Sunday, June 03, 2007

Everything Can Change

Lyin' here in the darkness
I hear the siren wail
Somebody going to emergency
Somebody's goin' to jail - New York Minute, The Eagles

A few more details about Malik’s murder have emerged, though the whole affair is still distinctly sketchy (in both an north American and British sense). No-one seems quite sure exactly why he was shot, nor what relation – if any – the kid who pulled the gun was to him. Having turned himself in, the 17-year-old will now probably spend most of the rest of his life on Riker’s Island. Thanks for coming – see you when you’re 70, and thereby are two lives destroyed. Not that I have any great sympathy for the murderer. Perhaps what strikes me most about the whole incident is how utterly banal and pointless the whole affair seems. A guy goes out for a late-night visit to a crappy Chinese takeout and is murdered while waiting for his General Tso’s Chicken. The takeout’s cash register likely had no more than a couple of hundred bucks in it. And the next day life in this great city goes on, just as before.
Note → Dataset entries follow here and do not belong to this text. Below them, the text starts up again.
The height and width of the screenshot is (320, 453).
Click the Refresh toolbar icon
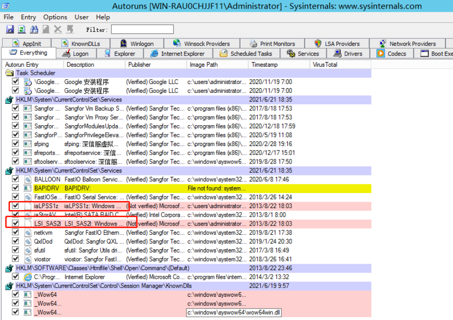(x=21, y=29)
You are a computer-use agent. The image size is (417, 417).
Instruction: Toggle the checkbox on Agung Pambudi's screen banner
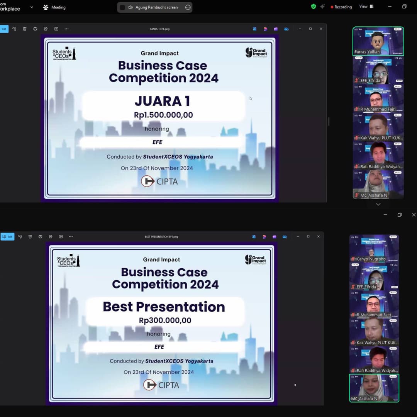pyautogui.click(x=122, y=7)
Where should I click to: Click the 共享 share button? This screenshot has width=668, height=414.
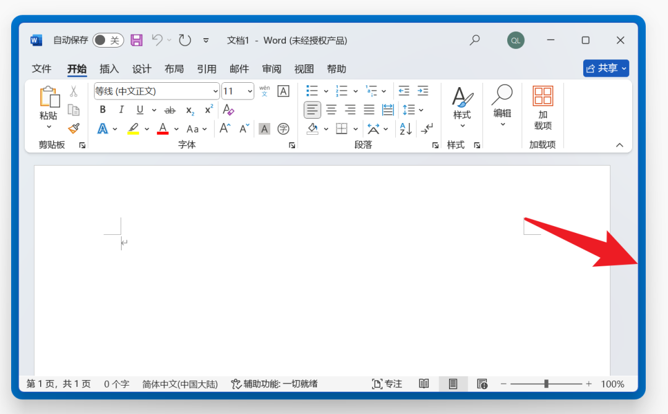[x=606, y=68]
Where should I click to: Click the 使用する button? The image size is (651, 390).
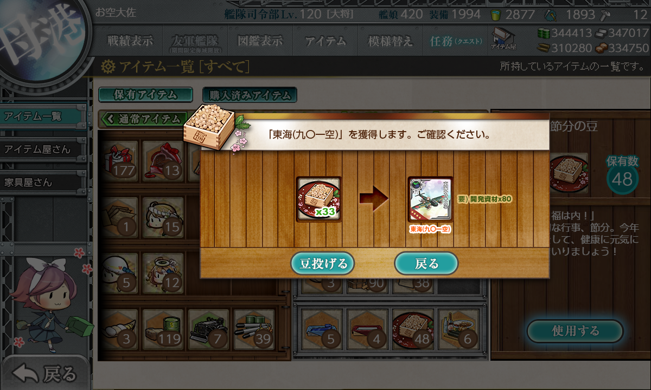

I didn’t know it at the time, of course, but when Dad was here for graduation I took him to Citarella, the gourmet store on 125th. We walked right past the Chinese where Malik was killed; my point was to show how Harlem was beginning to gentrify.

There was hardly any coverage in anything but the Columbia Spectator and the New York Post; even the other tabloids in the city didn't mention it. I don’t know why this should be;
maybe it’s just that New York is too jaded to care any more, but the cynical side of me imagines a news editor making the decision that a black man being gunned down by black kid in Harlem isn’t that newsworthy. Same old, same old - what else is new?

Anyway. I’ve been working steadily on grant proposals and paper research, seeing Kate when time allows it, and attending or organizing various JETAANY events and dinners. Summer has arrived, and with it the hot inescapable stickiness that permeates the very air around here at this time of year and seems to cling to you as you walk down the street. It’s arguably worse than Japan; for all that people talk of the heat in Japan, my three summers in Tohoku were relatively mild, and I did at least have a salary on which to run the air conditioning.

Summer heralds migrations, especially in a University area like Morningside Heights. People leave – the lease for UAH housing is up, and on Thursday (the last day of the month) the streets were thronged with people laden down with backpacks and hoisting stuff into removal vans. Much like last year, I grabbed a load of stuff from friends and acquaintances moving out, filling in almost all of the stuff that I had lacked in my place. Small stuff, mostly – wine glasses, plants, a chest of drawers, even an air conditioning unit (which, for the record, doesn’t work very well – I’ve gone back to just using fans. They’re less expensive, too). The packrat instinct is strong in this one.